This is from NuVoc (for 806)
1. For finite x, x | y is extended to negative numbers by the definition
x|y ==> y-x*<. y % x+0=x and to complex
<http://code.jsoftware.com/wiki/Vocabulary/Glossary#Complex> numbers by
the definition x|y ==> y-x* <.@(0.5&+)&.+. y % x+0=x .
which agrees with your algebra.
The Vocabulary uses
y-x*<. y % x+0=x extends the residue to a zero left argument, and to
negative and fractional finite arguments.
but says that the dyad | extends to complex numbers
In either case the result appears to be different from the Complex Residue
In mathematics, more specifically *complex* analysis, the *residue* is a
*complex number* proportional to the contour integral of a meromorphic
function along a path enclosing one of its singularities. Don Kelly
Residue (complex analysis) - Wikipedia
<https://www.google.ca/url?sa=t&rct=j&q=&esrc=s&source=web&cd=2&cad=rja&uact=8&ved=0ahUKEwjwqYKwxNLUAhUJ8WMKHVhgCQsQFggoMAE&url=https%3A%2F%2Fen.wikipedia.org%2Fwiki%2FResidue_%28complex_analysis%29&usg=AFQjCNGJ2qCb-juMCMekL7Vd4znD0H9xnA>
https://en.wikipedia.org/wiki/Residue_(complex_analysis)

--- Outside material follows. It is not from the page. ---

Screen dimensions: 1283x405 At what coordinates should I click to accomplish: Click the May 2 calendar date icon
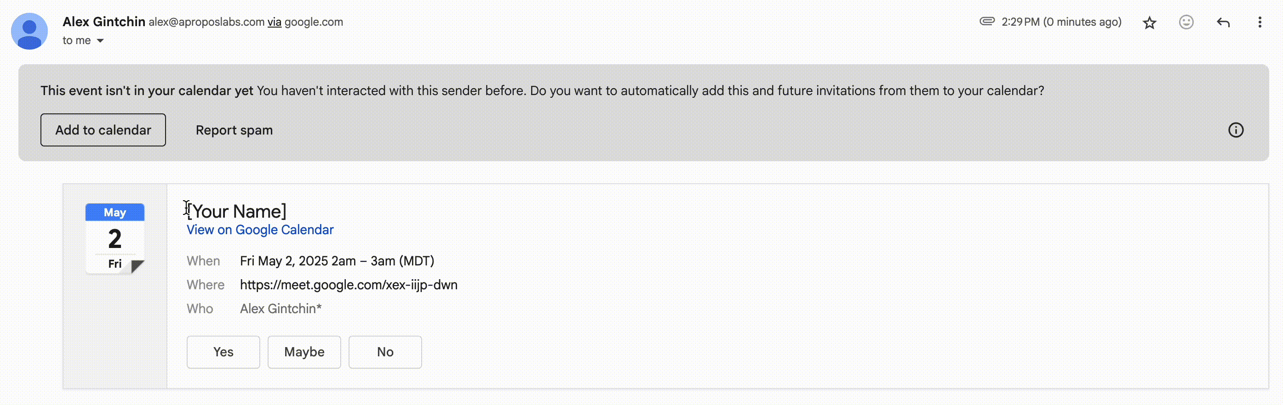115,238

*SO why do we **attempt to use rhe "common residue" for a complex
number- does it have meaning?
*
Don Kelly
On 2017-06-22 2:53 PM, Henry Rich wrote:
What it actually is (when x and y are not infinite and x is not 0) is
d =. |x
ab =. (+x) * y
q =. <.@(0.5&+)&.+. ab%d
y - x * q
If my algebra is right, this is equivalent to
(x|y)=y-x* <.@(0.5&+)&.+.y%x+0=x
In other words, the Dictionary description incorrectly says that the
complex quotient will be rounded using complex floor, while in reality
each component of the quotient is (tolerantly) rounded independently.
Henry Rich
On 6/22/2017 4:53 PM, Louis de Forcrand wrote:
Hi,
There's been recent discussion on the GNU APL forums about how to
define the residue function on complex arguments. I wondered how it
was specified in J, but the dictionnary page seems kind of vague.
Nuvoc says that
(x|y)=y-x*<.y%x+0=x
for all scalars x and y (including complex numbers).
However, this is untrue for
'x y'=: 1j1 3j4
(tested on the old J for iOS)
While it would seem like a logical extension, the dictionnary only
says that this is true for rational numbers.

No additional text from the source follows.